DATA EXTRACTS |
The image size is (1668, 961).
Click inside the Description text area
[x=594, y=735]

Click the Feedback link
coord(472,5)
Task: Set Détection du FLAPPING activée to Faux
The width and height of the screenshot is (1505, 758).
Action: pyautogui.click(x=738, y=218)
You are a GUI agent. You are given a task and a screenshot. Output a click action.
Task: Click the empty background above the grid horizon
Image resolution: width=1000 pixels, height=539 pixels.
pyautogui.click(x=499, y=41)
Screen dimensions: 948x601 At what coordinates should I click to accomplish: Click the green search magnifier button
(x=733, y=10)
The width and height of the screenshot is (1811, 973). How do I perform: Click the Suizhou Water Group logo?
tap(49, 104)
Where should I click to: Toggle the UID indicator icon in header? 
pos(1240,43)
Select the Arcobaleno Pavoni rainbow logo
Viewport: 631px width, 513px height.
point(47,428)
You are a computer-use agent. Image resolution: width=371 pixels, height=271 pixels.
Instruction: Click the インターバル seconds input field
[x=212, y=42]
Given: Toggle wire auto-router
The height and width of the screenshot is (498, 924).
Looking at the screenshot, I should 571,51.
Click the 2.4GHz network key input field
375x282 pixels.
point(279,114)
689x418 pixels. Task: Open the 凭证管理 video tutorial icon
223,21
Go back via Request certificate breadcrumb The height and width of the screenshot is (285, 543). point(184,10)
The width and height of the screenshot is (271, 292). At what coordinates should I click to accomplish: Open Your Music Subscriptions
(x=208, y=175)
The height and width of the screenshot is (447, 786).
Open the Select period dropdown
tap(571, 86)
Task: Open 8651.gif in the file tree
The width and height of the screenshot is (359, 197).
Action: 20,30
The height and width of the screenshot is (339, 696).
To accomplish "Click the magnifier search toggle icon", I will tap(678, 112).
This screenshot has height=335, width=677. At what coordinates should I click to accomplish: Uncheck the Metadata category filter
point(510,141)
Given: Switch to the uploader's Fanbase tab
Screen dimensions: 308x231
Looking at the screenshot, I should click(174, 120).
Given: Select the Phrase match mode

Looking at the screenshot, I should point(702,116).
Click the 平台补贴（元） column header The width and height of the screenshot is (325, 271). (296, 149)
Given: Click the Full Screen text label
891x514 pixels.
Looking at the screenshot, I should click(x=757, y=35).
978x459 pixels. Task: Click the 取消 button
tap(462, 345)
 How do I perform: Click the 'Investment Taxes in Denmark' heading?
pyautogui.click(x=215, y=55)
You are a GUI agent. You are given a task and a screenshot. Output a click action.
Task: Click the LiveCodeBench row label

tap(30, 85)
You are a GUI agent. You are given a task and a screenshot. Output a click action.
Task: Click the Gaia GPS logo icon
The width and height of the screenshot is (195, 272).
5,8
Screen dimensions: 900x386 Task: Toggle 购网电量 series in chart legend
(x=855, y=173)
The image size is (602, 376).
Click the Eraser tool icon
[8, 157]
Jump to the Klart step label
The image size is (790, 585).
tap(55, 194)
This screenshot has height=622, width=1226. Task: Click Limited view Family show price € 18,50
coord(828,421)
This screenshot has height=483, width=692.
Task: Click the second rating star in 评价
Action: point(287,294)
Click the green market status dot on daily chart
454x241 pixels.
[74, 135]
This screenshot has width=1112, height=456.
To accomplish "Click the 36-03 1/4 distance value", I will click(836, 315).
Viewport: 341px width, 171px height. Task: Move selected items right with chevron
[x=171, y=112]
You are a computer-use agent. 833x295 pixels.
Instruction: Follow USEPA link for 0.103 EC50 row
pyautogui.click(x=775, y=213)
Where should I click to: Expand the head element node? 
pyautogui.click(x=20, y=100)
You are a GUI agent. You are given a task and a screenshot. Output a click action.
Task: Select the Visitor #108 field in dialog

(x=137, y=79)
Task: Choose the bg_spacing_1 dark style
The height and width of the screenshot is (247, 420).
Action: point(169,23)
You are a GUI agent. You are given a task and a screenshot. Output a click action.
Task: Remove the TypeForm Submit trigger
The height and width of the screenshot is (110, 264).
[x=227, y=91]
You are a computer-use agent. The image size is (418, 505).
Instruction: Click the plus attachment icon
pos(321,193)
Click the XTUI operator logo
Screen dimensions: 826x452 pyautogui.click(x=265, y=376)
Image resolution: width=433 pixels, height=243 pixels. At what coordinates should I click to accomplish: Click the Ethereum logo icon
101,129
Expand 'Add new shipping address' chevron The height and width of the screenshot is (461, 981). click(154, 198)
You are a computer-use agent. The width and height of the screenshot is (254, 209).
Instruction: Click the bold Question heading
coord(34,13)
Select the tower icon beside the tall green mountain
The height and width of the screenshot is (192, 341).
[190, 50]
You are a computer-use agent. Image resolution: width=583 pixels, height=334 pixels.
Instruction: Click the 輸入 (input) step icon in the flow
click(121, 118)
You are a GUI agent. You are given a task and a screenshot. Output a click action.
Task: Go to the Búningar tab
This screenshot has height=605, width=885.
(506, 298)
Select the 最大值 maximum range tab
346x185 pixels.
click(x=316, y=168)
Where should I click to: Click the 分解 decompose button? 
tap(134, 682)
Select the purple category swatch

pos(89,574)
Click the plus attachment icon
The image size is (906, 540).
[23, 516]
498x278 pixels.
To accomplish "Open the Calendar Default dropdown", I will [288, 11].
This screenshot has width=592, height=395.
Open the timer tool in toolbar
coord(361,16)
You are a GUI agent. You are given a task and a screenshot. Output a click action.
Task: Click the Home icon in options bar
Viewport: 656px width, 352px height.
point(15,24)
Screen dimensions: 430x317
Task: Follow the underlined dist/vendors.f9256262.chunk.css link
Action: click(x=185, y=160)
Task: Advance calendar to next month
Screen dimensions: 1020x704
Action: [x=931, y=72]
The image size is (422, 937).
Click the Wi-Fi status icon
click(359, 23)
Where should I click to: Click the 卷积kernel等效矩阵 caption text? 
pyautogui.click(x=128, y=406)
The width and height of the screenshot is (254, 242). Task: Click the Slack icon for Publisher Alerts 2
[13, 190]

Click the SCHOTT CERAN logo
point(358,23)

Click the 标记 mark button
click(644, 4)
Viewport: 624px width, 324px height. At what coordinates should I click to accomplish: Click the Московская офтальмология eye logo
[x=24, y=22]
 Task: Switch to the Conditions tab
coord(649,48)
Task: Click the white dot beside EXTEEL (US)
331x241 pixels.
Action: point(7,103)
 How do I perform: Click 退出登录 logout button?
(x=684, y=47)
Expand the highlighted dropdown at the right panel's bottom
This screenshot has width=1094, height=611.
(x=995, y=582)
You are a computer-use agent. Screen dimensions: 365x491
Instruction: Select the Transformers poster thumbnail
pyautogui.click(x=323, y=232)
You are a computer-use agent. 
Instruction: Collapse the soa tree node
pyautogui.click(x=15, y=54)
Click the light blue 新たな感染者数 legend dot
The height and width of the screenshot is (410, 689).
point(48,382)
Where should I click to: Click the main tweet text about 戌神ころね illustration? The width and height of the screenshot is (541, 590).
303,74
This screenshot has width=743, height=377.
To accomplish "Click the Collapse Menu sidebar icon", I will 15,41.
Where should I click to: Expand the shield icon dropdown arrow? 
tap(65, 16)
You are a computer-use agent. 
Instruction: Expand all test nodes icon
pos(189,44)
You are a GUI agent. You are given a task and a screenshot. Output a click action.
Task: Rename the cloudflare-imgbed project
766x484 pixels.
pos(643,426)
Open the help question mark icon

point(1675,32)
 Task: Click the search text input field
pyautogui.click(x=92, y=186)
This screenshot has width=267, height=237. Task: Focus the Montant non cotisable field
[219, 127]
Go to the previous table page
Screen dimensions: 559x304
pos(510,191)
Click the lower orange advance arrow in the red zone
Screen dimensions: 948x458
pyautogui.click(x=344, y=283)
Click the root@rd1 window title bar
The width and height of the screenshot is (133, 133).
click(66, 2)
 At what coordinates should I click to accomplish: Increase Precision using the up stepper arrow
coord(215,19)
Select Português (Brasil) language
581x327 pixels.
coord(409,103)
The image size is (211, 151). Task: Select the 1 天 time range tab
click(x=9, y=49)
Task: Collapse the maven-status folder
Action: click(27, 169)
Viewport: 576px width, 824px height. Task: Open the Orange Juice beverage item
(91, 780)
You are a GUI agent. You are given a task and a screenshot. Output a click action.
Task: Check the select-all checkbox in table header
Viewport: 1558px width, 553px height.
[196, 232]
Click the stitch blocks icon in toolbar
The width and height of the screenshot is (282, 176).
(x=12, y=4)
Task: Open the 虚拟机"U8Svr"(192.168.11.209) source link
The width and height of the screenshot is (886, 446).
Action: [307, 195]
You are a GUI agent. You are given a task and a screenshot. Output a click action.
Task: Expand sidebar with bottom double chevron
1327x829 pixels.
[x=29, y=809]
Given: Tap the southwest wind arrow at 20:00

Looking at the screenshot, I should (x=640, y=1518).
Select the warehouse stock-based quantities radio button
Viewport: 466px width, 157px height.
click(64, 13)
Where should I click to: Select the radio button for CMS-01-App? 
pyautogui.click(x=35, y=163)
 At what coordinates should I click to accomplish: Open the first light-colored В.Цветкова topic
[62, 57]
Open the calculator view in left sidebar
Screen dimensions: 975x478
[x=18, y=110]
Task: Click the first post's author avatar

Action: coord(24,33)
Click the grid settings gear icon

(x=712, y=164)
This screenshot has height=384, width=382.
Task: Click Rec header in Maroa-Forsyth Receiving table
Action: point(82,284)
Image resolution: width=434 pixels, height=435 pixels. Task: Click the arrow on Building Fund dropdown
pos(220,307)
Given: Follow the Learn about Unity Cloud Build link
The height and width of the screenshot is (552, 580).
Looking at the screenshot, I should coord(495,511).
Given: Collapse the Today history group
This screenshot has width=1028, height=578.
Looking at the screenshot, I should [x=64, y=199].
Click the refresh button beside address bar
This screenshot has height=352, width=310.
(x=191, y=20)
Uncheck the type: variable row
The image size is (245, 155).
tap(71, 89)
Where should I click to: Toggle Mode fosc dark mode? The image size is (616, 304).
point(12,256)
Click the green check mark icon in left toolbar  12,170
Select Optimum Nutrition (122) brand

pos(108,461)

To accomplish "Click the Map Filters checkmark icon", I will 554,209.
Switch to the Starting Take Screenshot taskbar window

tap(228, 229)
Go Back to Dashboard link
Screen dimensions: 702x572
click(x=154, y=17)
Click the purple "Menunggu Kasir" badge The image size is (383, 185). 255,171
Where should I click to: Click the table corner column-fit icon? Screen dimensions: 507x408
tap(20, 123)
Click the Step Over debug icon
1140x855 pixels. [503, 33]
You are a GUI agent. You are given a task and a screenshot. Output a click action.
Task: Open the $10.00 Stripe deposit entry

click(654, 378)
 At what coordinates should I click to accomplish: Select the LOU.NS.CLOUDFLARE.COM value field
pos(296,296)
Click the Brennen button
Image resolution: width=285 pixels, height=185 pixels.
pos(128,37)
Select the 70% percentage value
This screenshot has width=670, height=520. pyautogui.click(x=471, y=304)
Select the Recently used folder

WHAT YOU WILL DO |
Using the data above, reproduce exactly the lines between those holding "The height and width of the screenshot is (498, 924)." and "Task: Open 8651.gif in the file tree", inclusive, and no others.

PROBLEM SOLUTION |
The height and width of the screenshot is (498, 924).
Looking at the screenshot, I should 571,51.
Click the 2.4GHz network key input field
375x282 pixels.
point(279,114)
689x418 pixels. Task: Open the 凭证管理 video tutorial icon
223,21
Go back via Request certificate breadcrumb The height and width of the screenshot is (285, 543). point(184,10)
The width and height of the screenshot is (271, 292). At what coordinates should I click to accomplish: Open Your Music Subscriptions
(x=208, y=175)
The height and width of the screenshot is (447, 786).
Open the Select period dropdown
tap(571, 86)
Task: Open 8651.gif in the file tree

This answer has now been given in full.